Integrative analysis reveals synergistic regulation of Sp7 by BRD9 and Wnt/β-catenin signaling during osteogenic differentiation.
Longfei Wu, Lei Wang, Yan Zhuang, Yuan Luo, Qingyun Zhu, Muyesaier Maimaitizunong, Yanfei Wang, Zijian Cheng, Yulong Li, Xinrui Sheng, Mengjie Li, Qi'an Luo, Xiyuan Jiang, Shufeng Lei, Xinhua Lin
Abstract
Open AccessOsteoporosis is a complex skeletal disorder characterized by low bone mineral density (BMD). Compared with classical epigenetic modifications, such as DNA methylation and histone modifications, the participation of chromatin-remodeling complexes in osteoporosis remains less explored. To identify chromatin remodeling factors causally associated with bone mineral density (BMD), here we conducted a systematic analysis of 87 genes encoding components of four major chromatin-remodeling complexes using Summary-data-based Mendelian randomization (SMR) analysis. Candidate chromatin-remodeling factors were further cross-referenced with publicly available skeletal phenotyping data from the International Mouse Phenotyping Consortium (IMPC) database.
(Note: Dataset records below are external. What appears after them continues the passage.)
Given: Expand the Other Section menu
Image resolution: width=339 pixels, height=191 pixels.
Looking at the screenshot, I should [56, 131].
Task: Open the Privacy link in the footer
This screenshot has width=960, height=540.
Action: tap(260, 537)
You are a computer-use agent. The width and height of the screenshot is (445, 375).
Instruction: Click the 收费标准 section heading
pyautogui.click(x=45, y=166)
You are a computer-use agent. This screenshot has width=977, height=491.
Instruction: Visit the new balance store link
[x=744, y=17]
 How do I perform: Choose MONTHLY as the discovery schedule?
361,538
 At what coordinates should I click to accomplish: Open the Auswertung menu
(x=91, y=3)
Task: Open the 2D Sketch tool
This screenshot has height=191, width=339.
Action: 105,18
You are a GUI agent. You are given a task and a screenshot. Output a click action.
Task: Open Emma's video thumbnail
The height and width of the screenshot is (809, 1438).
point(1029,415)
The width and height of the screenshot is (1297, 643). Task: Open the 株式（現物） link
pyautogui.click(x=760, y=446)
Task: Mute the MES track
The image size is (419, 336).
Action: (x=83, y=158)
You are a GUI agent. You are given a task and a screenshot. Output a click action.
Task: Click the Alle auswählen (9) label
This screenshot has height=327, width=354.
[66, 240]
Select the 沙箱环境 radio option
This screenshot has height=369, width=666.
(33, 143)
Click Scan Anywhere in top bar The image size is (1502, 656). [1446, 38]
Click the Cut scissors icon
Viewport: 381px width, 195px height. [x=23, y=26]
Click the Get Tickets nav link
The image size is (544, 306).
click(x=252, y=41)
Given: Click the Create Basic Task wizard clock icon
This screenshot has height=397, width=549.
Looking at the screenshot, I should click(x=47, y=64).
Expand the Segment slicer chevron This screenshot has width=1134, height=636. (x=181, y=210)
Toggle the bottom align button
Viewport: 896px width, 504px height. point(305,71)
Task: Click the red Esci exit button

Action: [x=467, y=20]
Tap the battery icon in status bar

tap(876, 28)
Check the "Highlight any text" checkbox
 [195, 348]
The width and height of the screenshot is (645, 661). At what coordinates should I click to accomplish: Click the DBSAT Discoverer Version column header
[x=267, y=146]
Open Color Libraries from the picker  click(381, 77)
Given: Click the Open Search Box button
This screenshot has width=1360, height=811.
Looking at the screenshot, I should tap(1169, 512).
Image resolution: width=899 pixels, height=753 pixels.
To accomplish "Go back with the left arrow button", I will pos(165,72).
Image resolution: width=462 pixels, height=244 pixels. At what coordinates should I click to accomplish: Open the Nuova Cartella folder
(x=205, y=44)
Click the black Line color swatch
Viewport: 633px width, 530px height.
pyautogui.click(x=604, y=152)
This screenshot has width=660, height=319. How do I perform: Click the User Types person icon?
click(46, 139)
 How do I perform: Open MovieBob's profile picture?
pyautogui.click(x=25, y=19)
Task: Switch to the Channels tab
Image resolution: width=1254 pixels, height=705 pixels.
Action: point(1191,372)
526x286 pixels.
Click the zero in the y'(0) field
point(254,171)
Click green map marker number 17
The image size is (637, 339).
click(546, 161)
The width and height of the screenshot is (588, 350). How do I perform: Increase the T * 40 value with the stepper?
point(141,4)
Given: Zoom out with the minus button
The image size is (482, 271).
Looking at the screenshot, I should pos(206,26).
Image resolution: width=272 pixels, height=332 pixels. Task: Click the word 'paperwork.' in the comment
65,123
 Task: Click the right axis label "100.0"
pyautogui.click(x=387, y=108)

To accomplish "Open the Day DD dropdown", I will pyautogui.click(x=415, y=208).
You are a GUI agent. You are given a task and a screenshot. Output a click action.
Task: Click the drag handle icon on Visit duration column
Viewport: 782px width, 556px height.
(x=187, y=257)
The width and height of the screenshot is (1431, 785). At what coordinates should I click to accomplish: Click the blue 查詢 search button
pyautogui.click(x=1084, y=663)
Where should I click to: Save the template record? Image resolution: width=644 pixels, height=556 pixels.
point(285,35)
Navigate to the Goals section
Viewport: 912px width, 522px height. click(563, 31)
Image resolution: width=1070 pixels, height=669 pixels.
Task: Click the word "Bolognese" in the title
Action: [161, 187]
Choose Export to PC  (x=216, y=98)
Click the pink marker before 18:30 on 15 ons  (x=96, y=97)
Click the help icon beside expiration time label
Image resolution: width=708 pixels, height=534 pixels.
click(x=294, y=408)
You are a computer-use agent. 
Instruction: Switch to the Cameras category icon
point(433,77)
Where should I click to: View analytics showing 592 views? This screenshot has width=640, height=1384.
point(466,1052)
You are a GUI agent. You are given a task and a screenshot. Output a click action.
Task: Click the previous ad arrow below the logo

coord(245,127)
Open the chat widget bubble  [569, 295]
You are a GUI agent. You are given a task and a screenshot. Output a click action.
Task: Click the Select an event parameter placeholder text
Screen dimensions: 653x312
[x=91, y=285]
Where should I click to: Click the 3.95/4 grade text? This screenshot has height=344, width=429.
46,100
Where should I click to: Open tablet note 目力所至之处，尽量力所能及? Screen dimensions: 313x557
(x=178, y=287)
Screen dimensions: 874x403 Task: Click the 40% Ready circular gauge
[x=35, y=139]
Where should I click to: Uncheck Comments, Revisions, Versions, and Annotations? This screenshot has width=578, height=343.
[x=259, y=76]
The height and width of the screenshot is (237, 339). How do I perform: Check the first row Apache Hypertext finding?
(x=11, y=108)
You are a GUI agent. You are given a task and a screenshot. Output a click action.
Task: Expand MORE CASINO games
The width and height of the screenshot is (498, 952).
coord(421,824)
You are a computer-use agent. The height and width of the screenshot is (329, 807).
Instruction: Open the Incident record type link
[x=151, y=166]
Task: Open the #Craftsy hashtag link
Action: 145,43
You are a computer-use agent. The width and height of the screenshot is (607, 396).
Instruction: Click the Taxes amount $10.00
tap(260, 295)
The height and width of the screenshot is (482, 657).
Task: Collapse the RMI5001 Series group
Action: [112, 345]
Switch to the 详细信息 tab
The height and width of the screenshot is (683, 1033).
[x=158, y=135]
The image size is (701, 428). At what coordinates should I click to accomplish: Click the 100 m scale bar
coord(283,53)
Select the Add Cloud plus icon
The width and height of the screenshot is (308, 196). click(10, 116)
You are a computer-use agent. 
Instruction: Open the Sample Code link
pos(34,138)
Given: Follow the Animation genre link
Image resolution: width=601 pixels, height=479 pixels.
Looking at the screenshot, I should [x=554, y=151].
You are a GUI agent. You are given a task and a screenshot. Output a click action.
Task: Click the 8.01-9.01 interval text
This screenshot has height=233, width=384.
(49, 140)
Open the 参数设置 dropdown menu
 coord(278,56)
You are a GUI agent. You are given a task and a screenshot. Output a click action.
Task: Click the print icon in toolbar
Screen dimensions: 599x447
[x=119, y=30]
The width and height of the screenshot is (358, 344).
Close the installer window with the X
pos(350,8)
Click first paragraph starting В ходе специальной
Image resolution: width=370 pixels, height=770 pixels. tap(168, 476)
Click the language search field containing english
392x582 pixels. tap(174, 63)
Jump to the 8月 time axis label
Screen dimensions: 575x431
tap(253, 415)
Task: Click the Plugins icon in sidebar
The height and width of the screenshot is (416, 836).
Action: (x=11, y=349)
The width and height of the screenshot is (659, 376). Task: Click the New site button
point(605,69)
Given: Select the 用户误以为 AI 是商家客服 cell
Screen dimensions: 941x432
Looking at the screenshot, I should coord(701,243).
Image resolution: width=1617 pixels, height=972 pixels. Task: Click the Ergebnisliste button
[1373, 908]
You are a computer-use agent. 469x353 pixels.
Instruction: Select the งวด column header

Functional validation revealed that non-canonical BAF (ncBAF) subunit BRD9 is essential for osteoblast differentiation using both in vitro cell culture and in vivo zebrafish models. RNA-Sequencing (RNA-Seq) demonstrated that BRD9 orchestrates osteogenic differentiation by modulating Wnt/β-catenin signaling activity. Mechanistically, the osteogenic master transcription factor Sp7 was identified as a direct transcriptional target of BRD9, whose expression is coordinately controlled through the synergistic interplay between BRD9 and Wnt/β-catenin signaling during osteogenesis. Collectively, this study established a comprehensive framework for identifying causal genes implicated in osteoporosis and elucidated the previously unrecognized regulatory role of BRD9 in osteogenesis.